Vicha (copy)

J.R. Vicha holds a photograph of his father, Waco police Sgt. Bobby Vicha, as he stands near Highway 84 at Farm-to-Market Road 1330. The state Legislature and McLennan County Commissioners Court are backing an effort to have a portion of Highway 84 named in memory of R.J. Vicha's father, who was shot and killed in the area in 1989.

McLennan County commissioners voted Tuesday to support a plan to honor Waco police Sgt. Bobby Vicha by renaming a stretch of U.S. Highway 84 after him.

The state Legislature is poised to give the green light for the name change, and the Texas Department of Transportation continues to work with the county on creating the “Waco Police Sergeant Bobby Vicha Memorial Highway,” between Farm-to-Market Road 1330 and North Vicha Road.

Bobby Vicha was 39 and a well-respected 18-year veteran of the police department when he and his parents, Robert and Zelda Vicha, were ambushed and killed by Billie Wayne Coble, who was executed Feb. 28 in Huntsville after almost three decades on death row.

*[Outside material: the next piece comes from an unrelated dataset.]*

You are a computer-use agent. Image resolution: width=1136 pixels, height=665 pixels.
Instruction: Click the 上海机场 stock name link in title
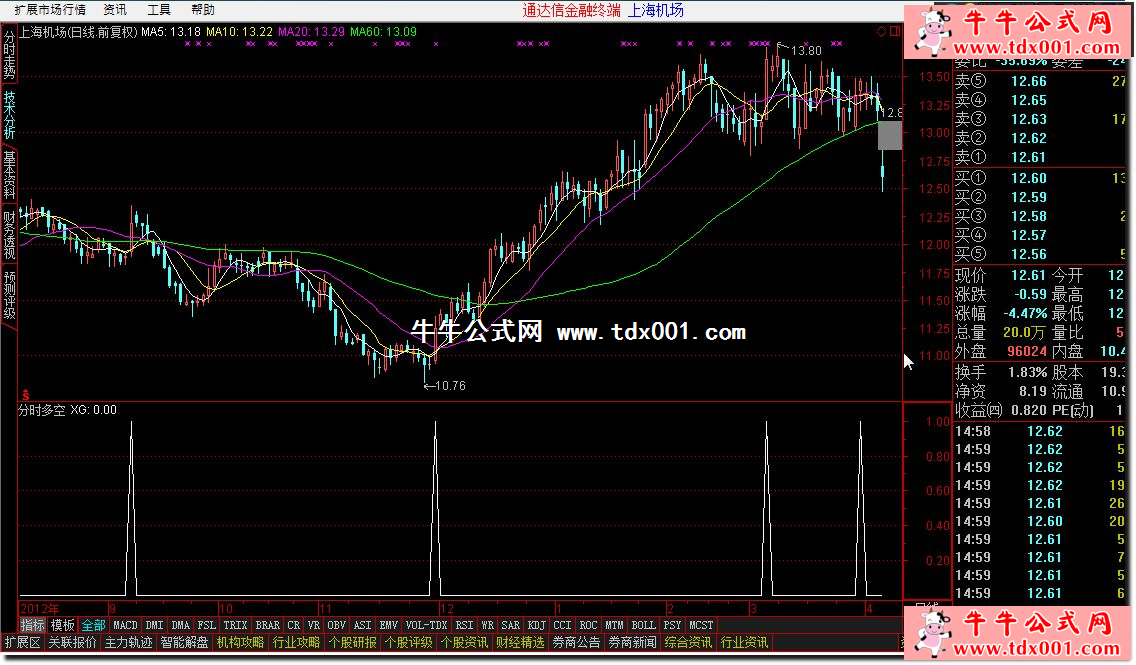tap(656, 10)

Bobby Vicha’s son, J.R. Vicha, who was 11 at the time of the murders and now practices law in Waco, has joined his sister, Jennifer Easter, in requesting the highway memorial to honor their late father for generations.

McLennan County Judge Scott Felton said Tuesday that his family was neighbors with the Vichas, and he knew Bobby Vicha.

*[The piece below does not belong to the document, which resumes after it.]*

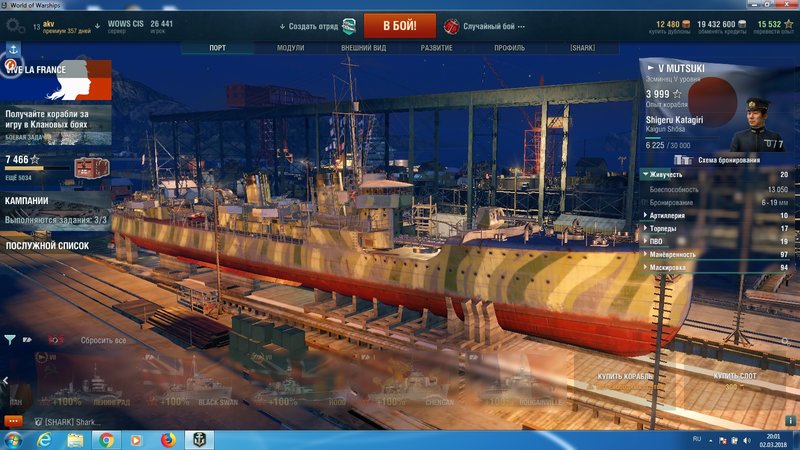Click the anchor icon at top left

click(x=12, y=48)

“There has been a lot of drama relating to this case, but now that Coble has been executed, we can move forward without any distractions,” Felton said. “Bobby was very well thought of by the community and by his fellow officers in the Waco Police Department.”

J.R. Vicha, 40, attended Tuesday’s commissioners court meeting.

“I am very grateful to all of the commissioners for voting to pass the proclamation this morning,” he said in a statement after the meeting. “Judge Felton and his office have been nothing but supportive and helpful since the first time I mentioned it to them. … I am very excited about getting the signs up as soon as we can.”

The state Legislature is also considering House Bill 2615, which would approve renaming that portion of Highway 84. The House Committee on Transportation advanced the bill unanimously and referred it to the Committee on Local and Consent Calendars, which can schedule bills that "are in fact local or will be uncontested" for consideration by the full House.

McLennan County commissioners now will be asked to sign an “advanced funding agreement” to pay for two signs, one eastbound near F.M. 1330 and one westbound near North Vicha Road, TxDOT spokesman Ken Roberts said via email.

“Locations are approximate and may vary due to limited right-of-way and other existing devices,” Roberts wrote.

State law mandates that signs designating a memorial highway be funded by grants or donations. Once the money is in place, it will take 60 to 90 days to order, make and install the signs, Roberts wrote.

He estimated two conventional signs would cost $4,400.

Waco Police Detective Ken Reeves, president of the Waco Police Association, said the group would attempt to raise the money needed.

“We are drafting a letter now supporting it,” Reeves said.

He said he does not foresee a problem raising the necessary amount.

“Occasionally when we put something like this out, we will have an anonymous donor cover the entire amount,” Reeves said. “But we have two or three ways to pursue the matter, including use of social media.”

Reeves said he joined the force after Vicha’s death, but longtime veterans had great respect for him. Vicha was a training officer much of his career.

“He is family,” Reeves said.

Coca-Cola tax abatement

In other business Tuesday, commissioners approved a tax abatement for the Coca-Cola juice plant at Imperial and Hewitt drives. It plans an expansion and installation of about $30 million in new equipment, having become a testing facility for new products the soft drink giant proposes to introduce.

The expansion will preserve 358 existing jobs at the plant and create 20 other well-paying technical positions, said Kris Collins, senior vice president for economic development at the Greater Waco Chamber of Commerce.

The expansion is also expected to generate $4.7 million in new property tax revenue for local taxing entities over the next decade, Collins said. The Waco City Council has already approved the incentives for Coca-Cola.

During an economic development update, Collins said the staff continues negotiations with 11 manufacturing prospects and one distribution prospect considering Waco for a job site. According to a list she provided, with names coded to ensure confidentiality, one manufacturing prospect may spend up to $250 million and create 1,300 jobs. The distribution prospect proposes a 1.1-million-square-foot facility that would employ a thousand.

In addition to the new projects, almost 20 companies are considering local expansions, according to the information Collins provided.